Please find the line that holds "1049x850 pixels. How" below and reproduce it, along with every line after it through the end, exactly and without pictures.

→ Stored records:
□ □ □ □ □ □ □
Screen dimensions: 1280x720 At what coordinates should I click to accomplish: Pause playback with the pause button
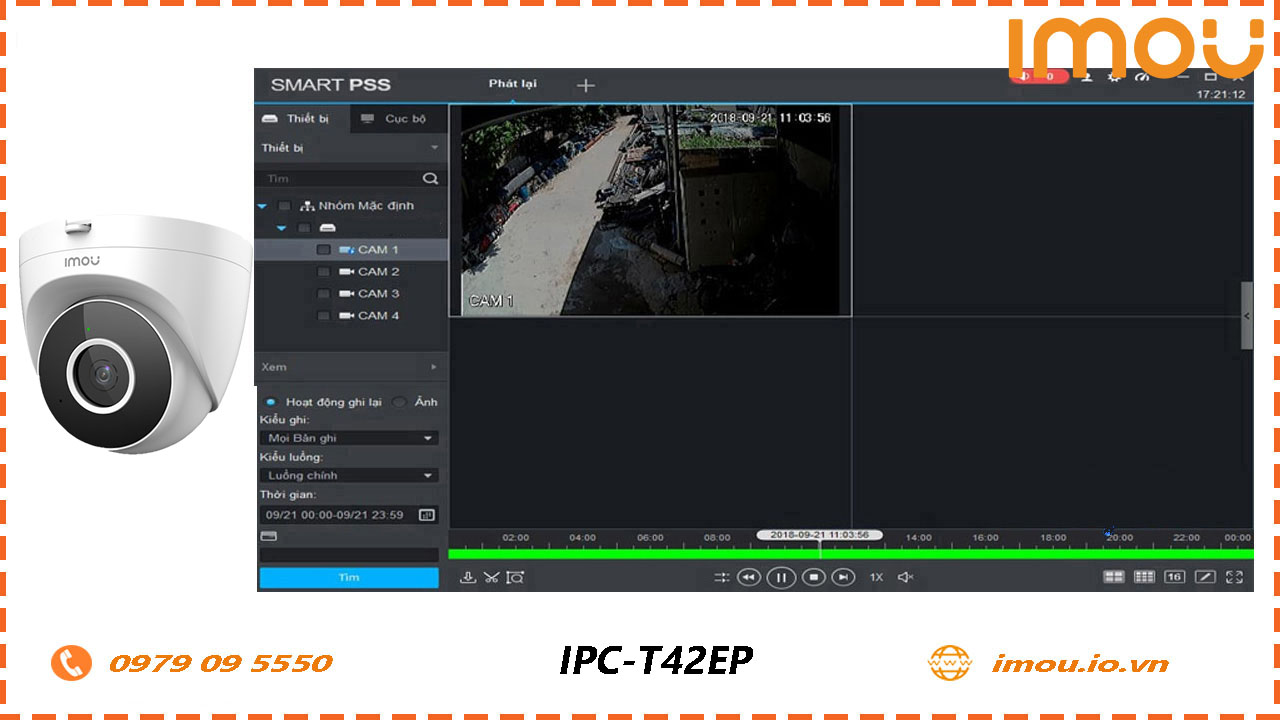[781, 577]
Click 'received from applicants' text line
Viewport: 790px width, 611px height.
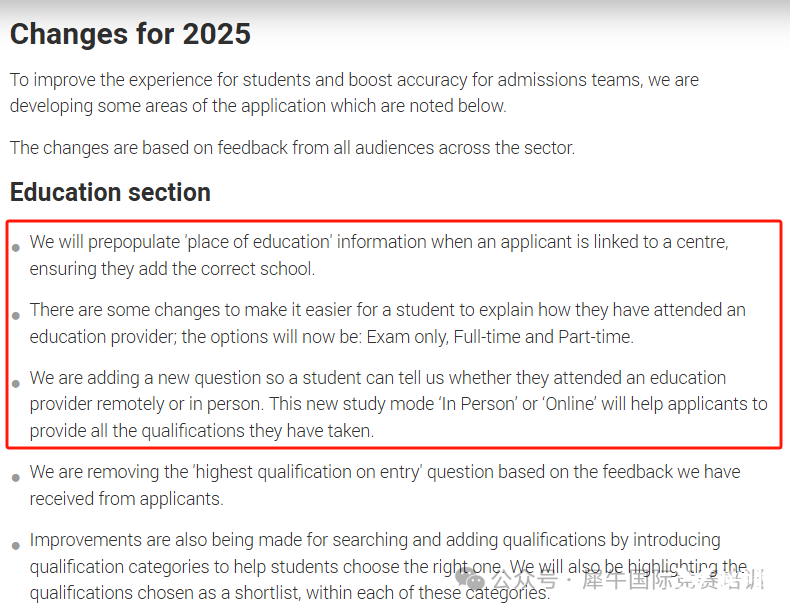126,499
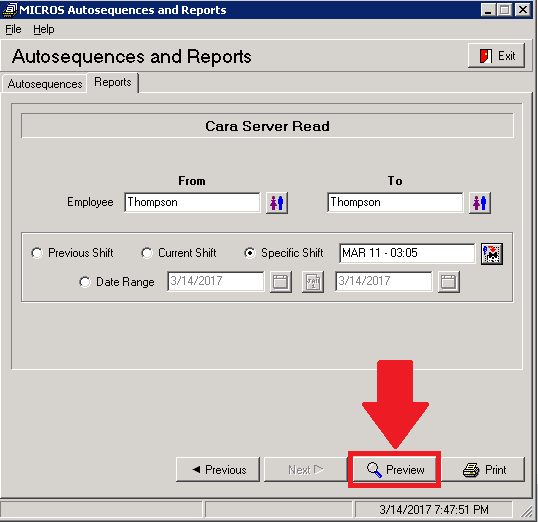Image resolution: width=538 pixels, height=522 pixels.
Task: Choose the Specific Shift radio button
Action: [x=250, y=253]
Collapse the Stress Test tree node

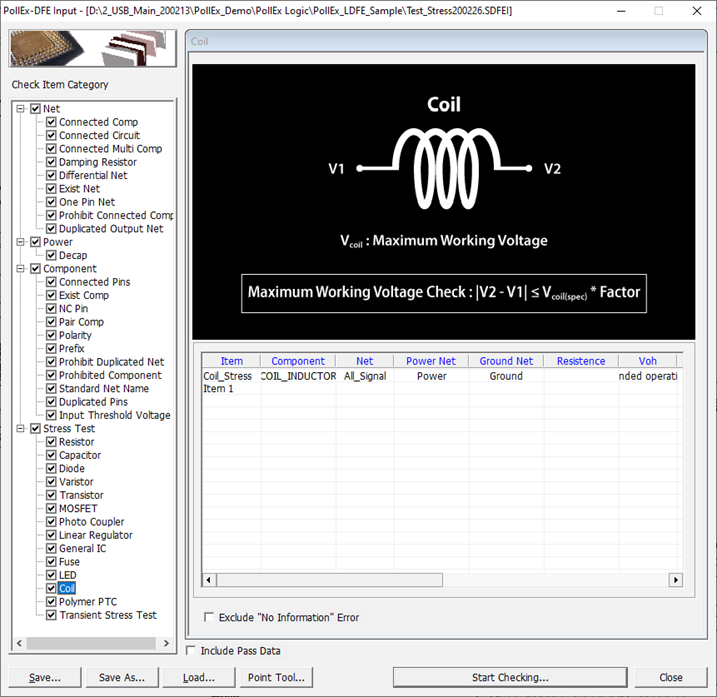click(x=21, y=429)
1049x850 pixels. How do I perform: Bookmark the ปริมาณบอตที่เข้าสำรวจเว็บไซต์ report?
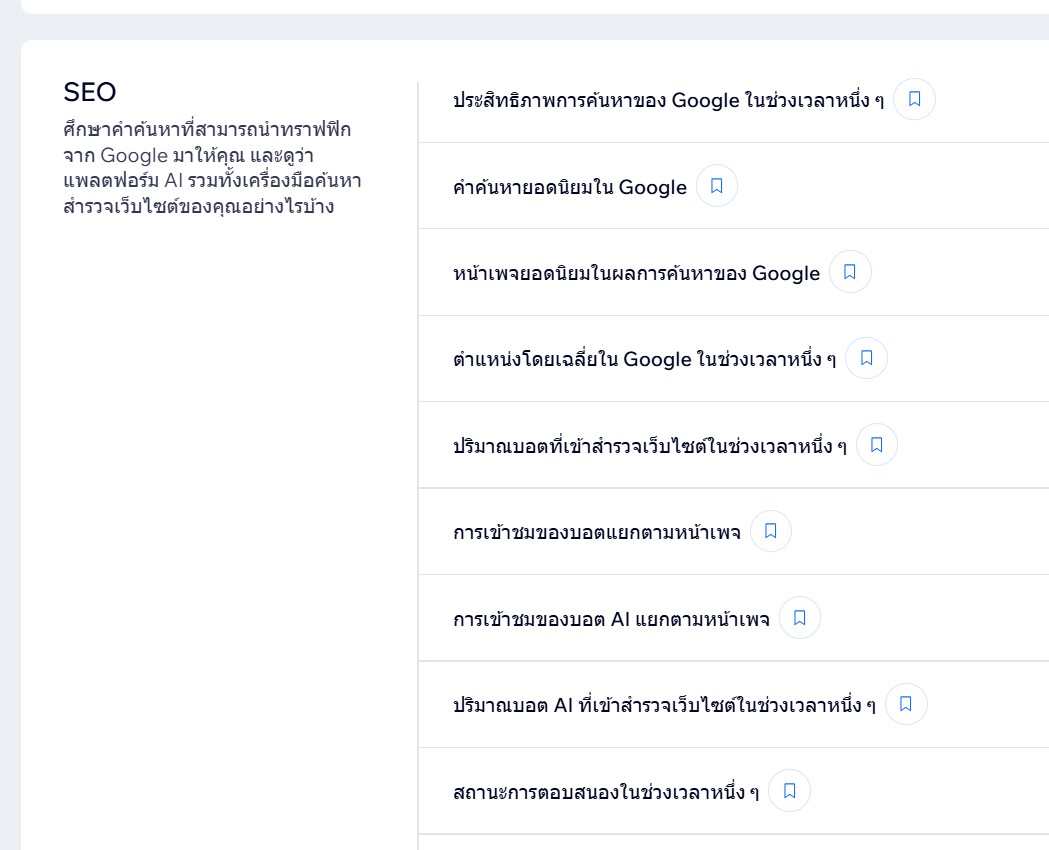[x=876, y=445]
□ □ □ □ □ □ □
→ Solution below:
1049x850 pixels. How do I perform: Bookmark the ปริมาณบอตที่เข้าสำรวจเว็บไซต์ report?
[x=876, y=445]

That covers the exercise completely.